| Exercise description |
Please set down, word for word, the line that contains "At what coordinates should I click to accomplish: Click the 2h" and every line after it to the end of the entries below, omitting the pictures.

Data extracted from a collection
__________

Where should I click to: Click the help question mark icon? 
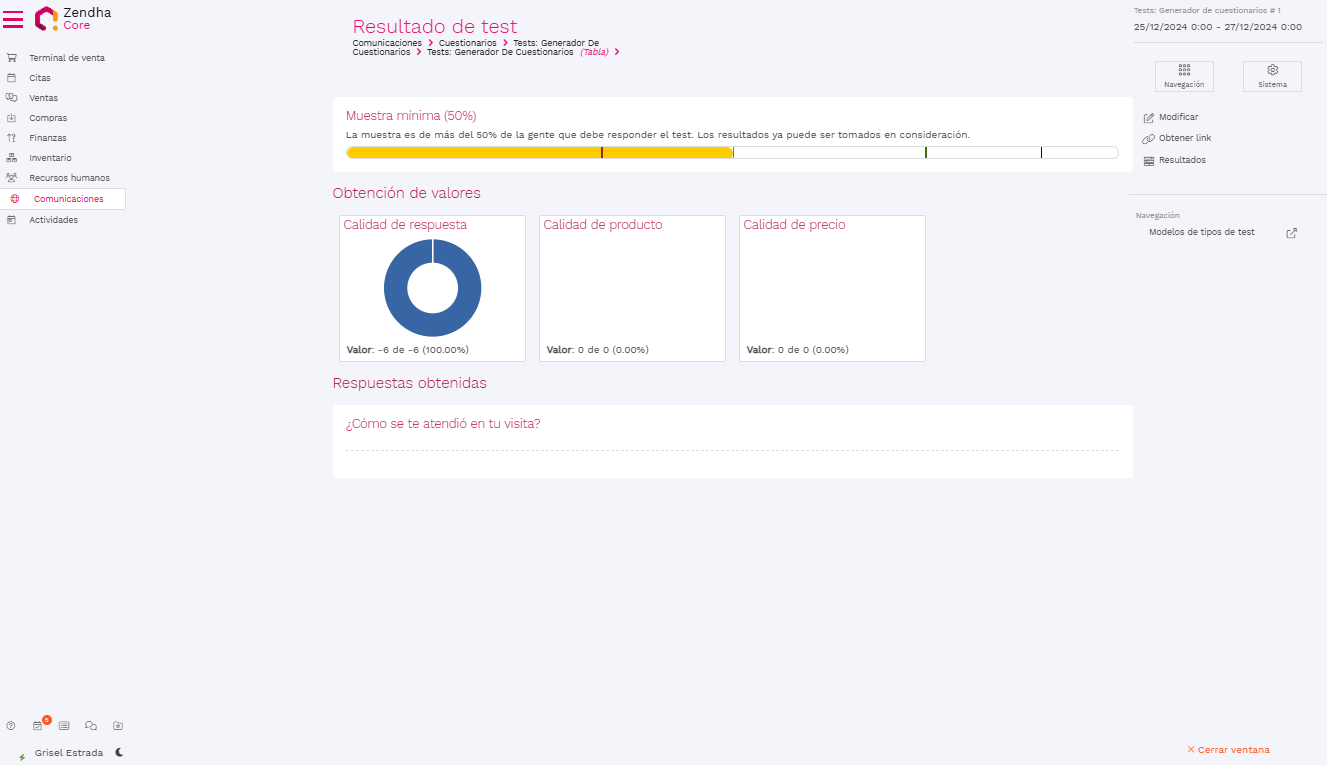pyautogui.click(x=11, y=726)
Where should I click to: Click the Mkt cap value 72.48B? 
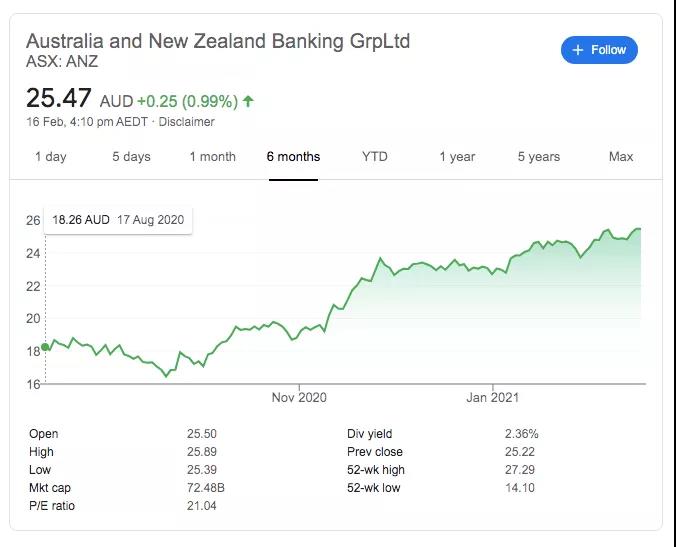(206, 488)
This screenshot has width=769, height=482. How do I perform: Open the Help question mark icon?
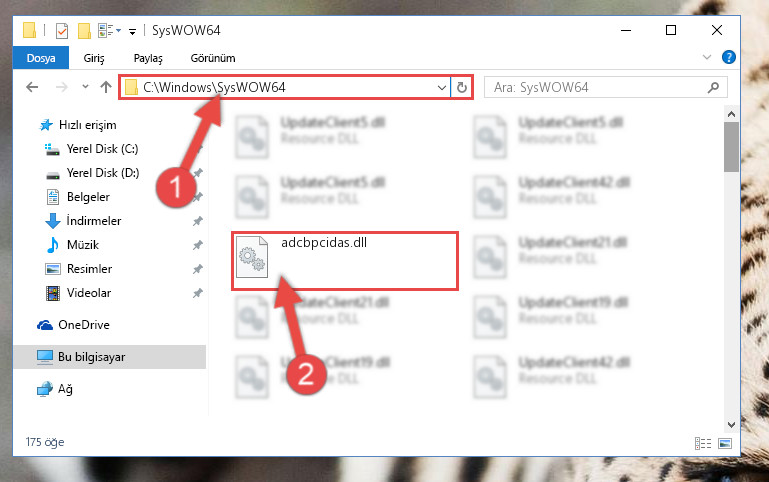(729, 57)
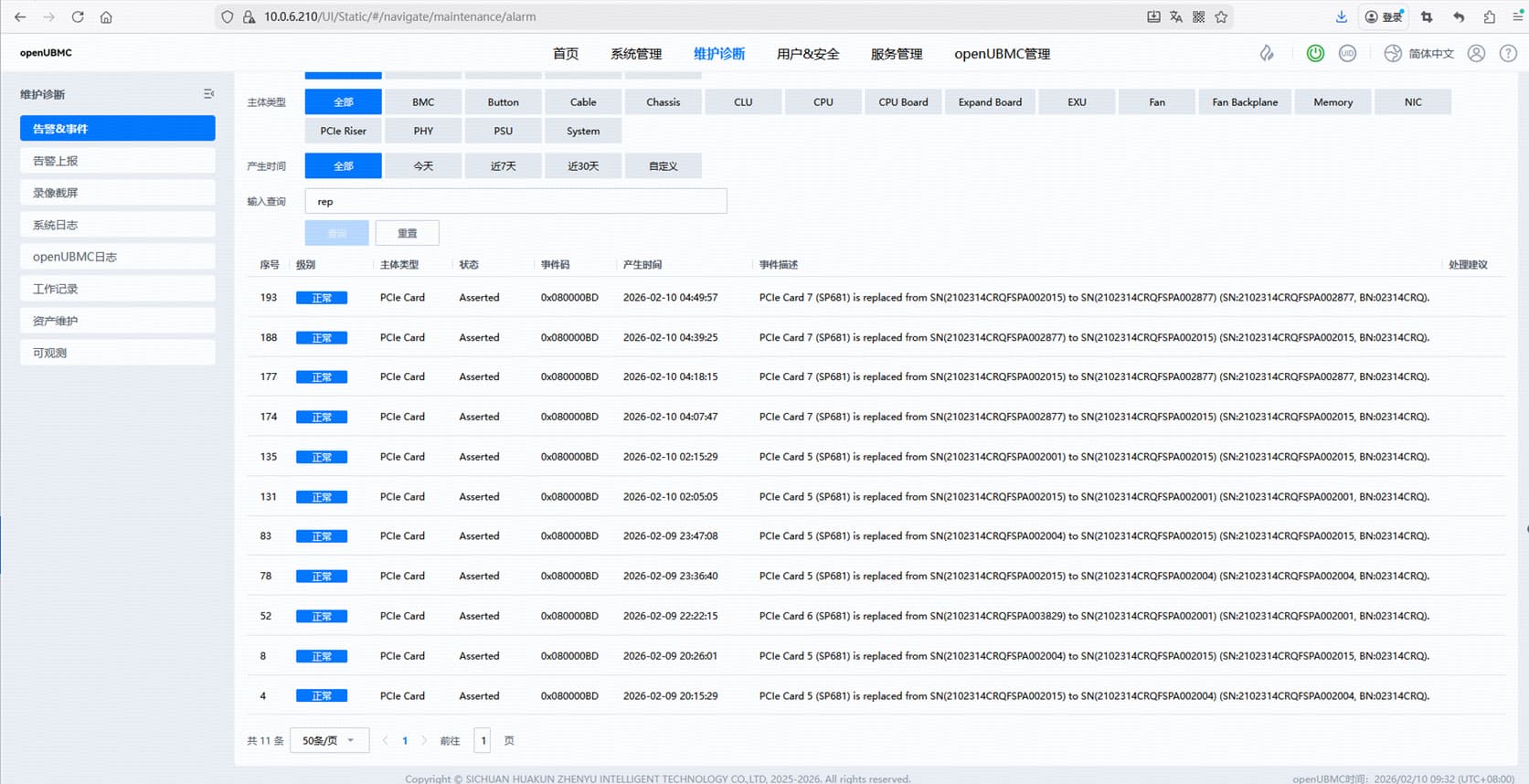Select the 近7天 time range filter
This screenshot has height=784, width=1529.
(x=503, y=166)
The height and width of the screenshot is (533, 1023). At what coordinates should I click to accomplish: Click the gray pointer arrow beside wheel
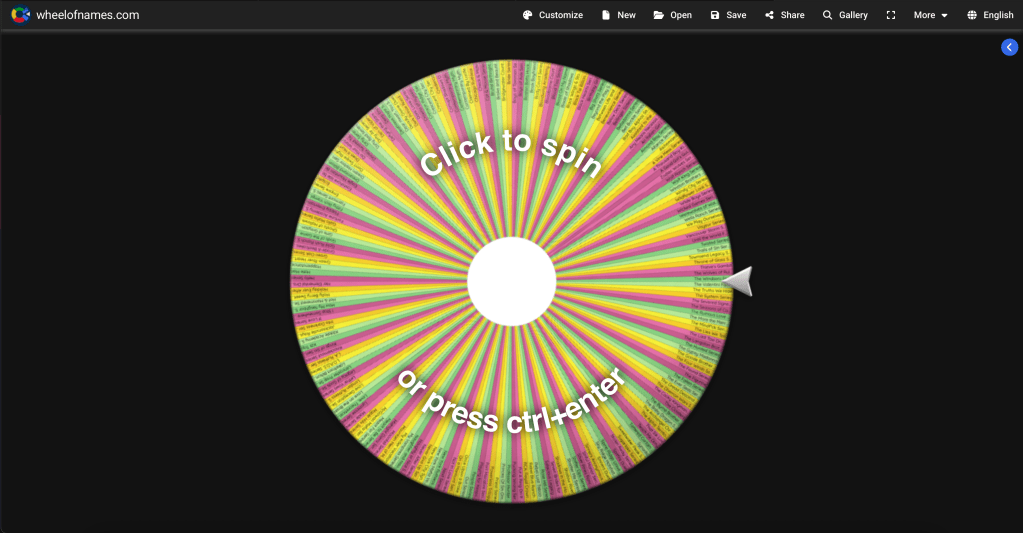coord(738,282)
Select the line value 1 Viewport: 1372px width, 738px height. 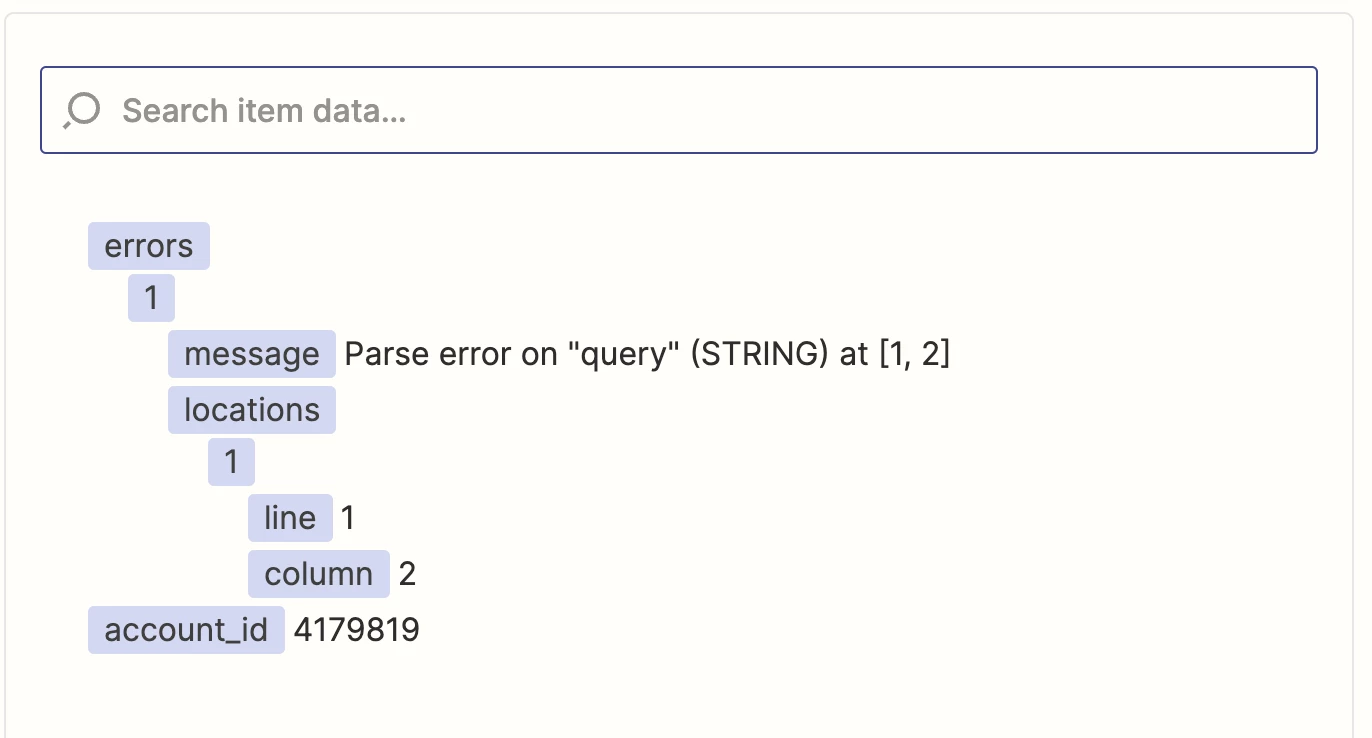point(348,518)
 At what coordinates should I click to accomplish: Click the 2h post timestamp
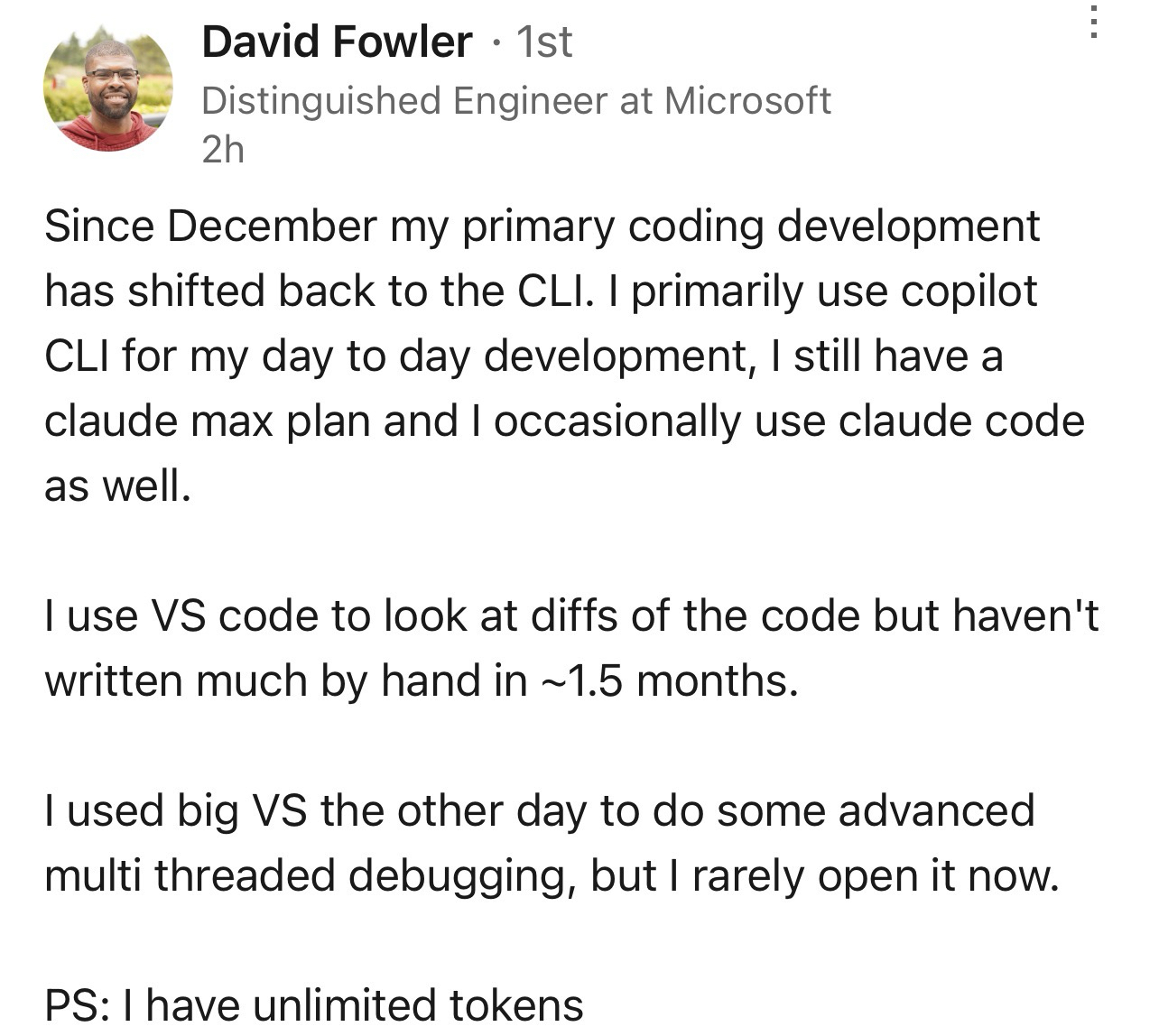click(x=223, y=149)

__________

| Written response |
 At what coordinates should I click to accomplish: Click the 2h post timestamp
click(x=223, y=149)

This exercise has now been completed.